* [設問内容] 空間コンピューティングについての本文を、「ビジョンプロ」を「Vision Pro」に改めて示してください。「ビジネスリーダーが注目すべき」を含む箇所から始め、「すでに重要な学びを得ている。」の直後で終えてください。

* [提示本文]
なぜ大きく注目されているのかを理解するには、背景を知ることが重要だ。このヘッドセットは、空間コンピューティングと呼ばれる新しい技術分野における現時点での最大の試金石だと見る人が多くおり、支持者らはこの技術がコンピューティングを新時代に導くことができると信じている。
ビジネスリーダーが注目すべきは、ビジョンプロというデバイスそのものではなく、付随する空間コンピューティングの機能と、それが自社の事業や製品に今後もたらしうる可能性である。
空間コンピューティングは、AI(人工知能)、コンピュータビジョン、拡張現実(AR)、仮想現実(VR)やその他の技術を用いて、物理環境での人間の体験に仮想体験を溶け込ませ、3次元で機能するコンピューティング形態を創出する。
ソフトウェア、ハードウェア、データ、接続性の進化に後押しされる空間コンピューティングによって、人々は他者との交流やテクノロジーとの接触を新たな方法で行うことができ、機械は私たちの物理環境をナビゲートする新たな機能を備えることができる。
物理環境でのユーザーの体験に仮想レイヤーを加えることで、デバイスで処理された映像、音、加速がリアルタイムでの知覚を助ける。私たちの眼球がマウスになり、ジェスチャーがクリックになる。
ビジネスの観点から見れば、この技術はコンピューティングを人間が見えるもの、触れるもの、認識できるもののすべてに拡張する可能性を秘めており、スマートフォン時代の始まりに起きたような変化を期待させるものである。
これは企業にとって何を意味するのか。そして、この新たなフロンティアに企業はどう取り組もうとしているのだろうか。アップル新製品やほかの空間コンピューティング機器をいち早く導入した企業は、その可能性と実効性や課題について、何らかのヒントを示してくれる。ビジョンプロを動かすオペレーティングシステムであるビジョンOSのネイティブアプリの開発に取り組む企業は、すでに重要な学びを得ている。
どの企業が早期導入し、何を学んだのか
ビジョンプロが発売された2月2日、大手ホームセンターのロウズや、化粧品メーカーのエルフ・コスメティックスなどがネイティブアプリをリリースした。ほかにもファッションブランドのハニファなどが新たな顧客体験の創出に着手している。空間コンピューティングがビジネス、顧客サービス、エンタテインメント、仕事の進化のあり方をどう変えうるのかを、これらのビジョンOSネイティブアプリから垣間見ることができる。

* [提示資料]
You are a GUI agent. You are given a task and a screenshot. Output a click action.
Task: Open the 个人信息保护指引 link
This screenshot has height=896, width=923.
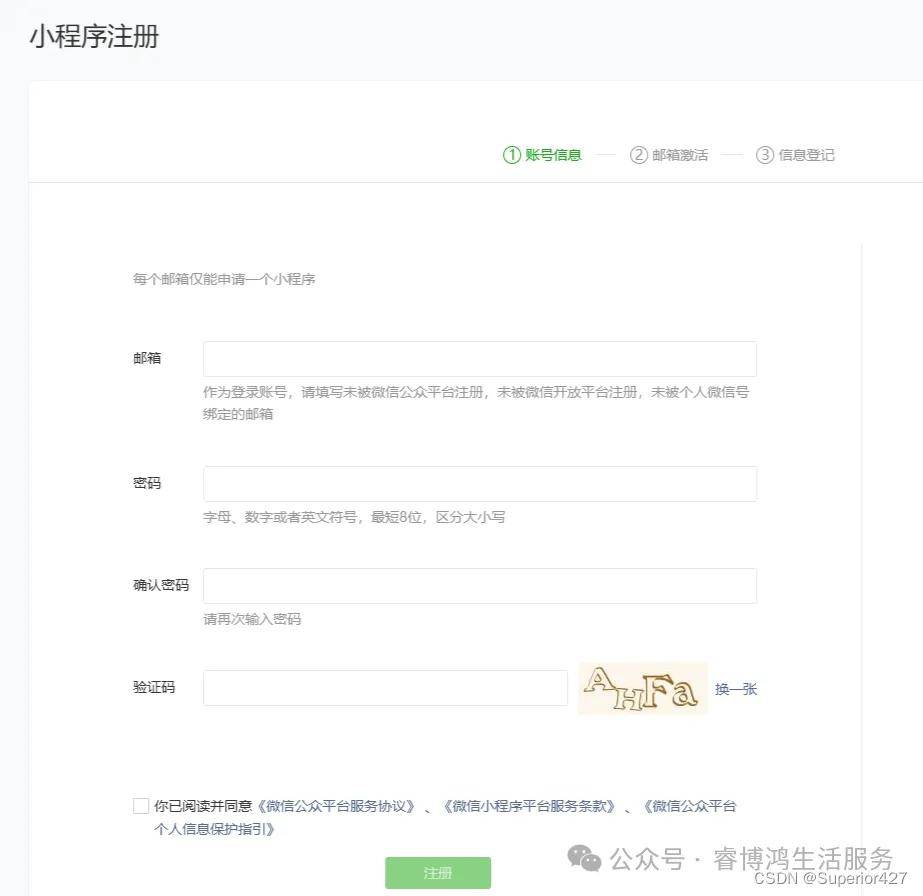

* * *

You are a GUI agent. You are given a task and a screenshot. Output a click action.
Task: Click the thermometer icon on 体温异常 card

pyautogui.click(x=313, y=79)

---

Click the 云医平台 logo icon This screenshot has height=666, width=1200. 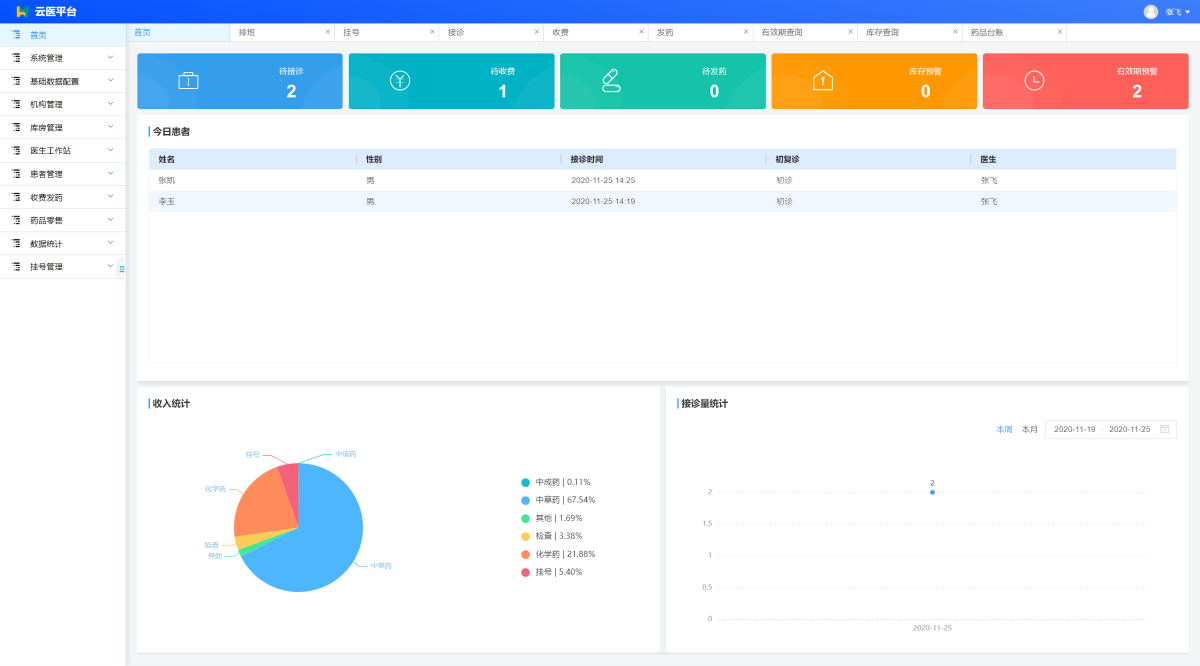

* [解答]
ビジネスリーダーが注目すべきは、Vision Proというデバイスそのものではなく、付随する空間コンピューティングの機能と、それが自社の事業や製品に今後もたらしうる可能性である。
空間コンピューティングは、AI(人工知能)、コンピュータビジョン、拡張現実(AR)、仮想現実(VR)やその他の技術を用いて、物理環境での人間の体験に仮想体験を溶け込ませ、3次元で機能するコンピューティング形態を創出する。
ソフトウェア、ハードウェア、データ、接続性の進化に後押しされる空間コンピューティングによって、人々は他者との交流やテクノロジーとの接触を新たな方法で行うことができ、機械は私たちの物理環境をナビゲートする新たな機能を備えることができる。
物理環境でのユーザーの体験に仮想レイヤーを加えることで、デバイスで処理された映像、音、加速がリアルタイムでの知覚を助ける。私たちの眼球がマウスになり、ジェスチャーがクリックになる。
ビジネスの観点から見れば、この技術はコンピューティングを人間が見えるもの、触れるもの、認識できるもののすべてに拡張する可能性を秘めており、スマートフォン時代の始まりに起きたような変化を期待させるものである。
これは企業にとって何を意味するのか。そして、この新たなフロンティアに企業はどう取り組もうとしているのだろうか。アップル新製品やほかの空間コンピューティング機器をいち早く導入した企業は、その可能性と実効性や課題について、何らかのヒントを示してくれる。Vision Proを動かすオペレーティングシステムであるビジョンOSのネイティブアプリの開発に取り組む企業は、すでに重要な学びを得ている。